Mini-Mental State Examination (MMSE) is a commonly used neuropsychological test to assess cognitive decline, and it consists of 11 items covering 5 domains: orientation, memory, attention and calculation, recall, and language abilities [24]. The total score is 30, with higher scores indicating better cognitive function. Prospective and Retrospective Memory Questionnaire (PRMQ) is a questionnaire tool used to assess patients’ prospective and retrospective memory performance in the short and long term [25]. This questionnaire contains 16 items with a total score of 64, with lower scores indicating stronger memory ability.
ADL assessment
Modified Barthel Index (MBI) is a tool to assess patients’ ADL ability, including 10 items: eating, bathing, grooming, dressing, bowel control, bladder control, toileting, transferring, walking, and movement up and down stairs [26]. The total score is 100; higher scores indicate better daily living ability.
Functional Activities Questionnaire (FAQ) is a tool used to assess the self-care ability of older adults, covering basic life skills (e.g., dressing, eating, and hygiene), household activities (e.g., shopping, cooking, and cleaning), and more advanced cognitive tasks (e.g., managing money, using the telephone, and planning trips) [27]. The total score is 30, with lower scores indicating greater self-careability.
QOL assessment
Quality of Life Index (QLI) is an indicator used to assess the QOL of an individual or community in 5 domains: activities, daily living, health, support, and outlook [28]. The total score is 10, with higher scores indicating a better QOL.
Statistical analysis
All data in this study were analyzed using modified intention-to-treat analysis (mITT), in which statistical analyses were conducted after excluding the following from all patients who underwent randomization: (1) no intervention was received after randomization, and (2) ineligible for enrollment after randomization. Missing values were input by last-observation-carried-forward (LOCF).

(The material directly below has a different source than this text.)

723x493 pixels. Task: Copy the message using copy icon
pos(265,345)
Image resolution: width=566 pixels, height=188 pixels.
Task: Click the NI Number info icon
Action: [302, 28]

All analyses were performed using IBM SPSS statistics 26.0 (IBM Corp. Armonk, NY, USA) and R version 4.3.0 (R Foundation for Statistical Computing, Vienna, Austria) software. All statistical tests were two-tailed with a significance level of 5%, and p < 0.05 was considered statistically significant.
Baseline balance analysis
Descriptive analysis was conducted to present patients’ demographics, clinical characteristics, and baseline scores, and these data were compared between the experimental and control groups in each rehabilitation setting. Normally distributed continuous variables were presented as mean and standard deviation (SD). In contrast, skewed distributed, continuous variables were presented as the median and interquartile range (IQR). The comparisons between the two groups were conducted using Student’s t-tests or Wilcoxon rank-sum tests, respectively. Furthermore, categorical variables were presented as frequencies and percentages, and between-group comparisons were performed using chi-square or Fisher’s exact tests.
Clinical efficacy analysis
This study used Linear Mixed Effects Models to analyze the efficacy of the intervention. The model consisted of fixed and random effects, and the Akaike Information Criteria (AIC) and Bayesian Information Criteria (BIC) were applied to select variables and models. Finally, the variables included in the fixed effects were rehabilitation setting (0 = hospital, 1 = community, 2 = home, 3 = nursing home), group (0 = intervention group, 1 = control group), time (0 = baseline, 1 = week 6 post-treatment, 2 = week 12 post-treatment, 3 = 16-week follow-up), first-order interaction terms for them (group * time, group * environment, time * environment), second-order interaction terms for them (group * time * environment), and confounders (age, gender, handedness, education, stroke duration, stroke type, stroke location, hypertension, dyslipidemia, diabetes); the variables included in the random effects were subjects. Multiple comparisons of post hoc analysis were performed using the package (“emmeans”), and the p-value after Tukey correction was used to determine whether there was statistical significance in the efficacy.
RESULTS
Study population
According to modified intention-to-treat analysis (mITT) principles, 452 PSCI patients were included in this study for data analysis. Among them, 117 PSCI patients were assigned to the hospital setting, of whom 2 withdrew due to infection with COVID-19, 1 dropped out due to discharge, and 1 withdrew due to disease change unrelated to this study; 121 PSCI patients were assigned to the community setting, of whom 1 withdrew due to disinterest in this study, and 2 dropped out due to refusal to participate in follow-up assessment; 112 PSCI patients were assigned to the home setting, of whom 1 dropped out due to moving, and 1 dropped out due to refusal to participate in follow-up assessment; 102 PSCI patients were assigned to the nursing home setting, of whom 3 withdrew due to disinterest in this study, 1 withdrew due to disease change unrelated to this study, and 1 dropped out due to refusal to participate in follow-up assessment.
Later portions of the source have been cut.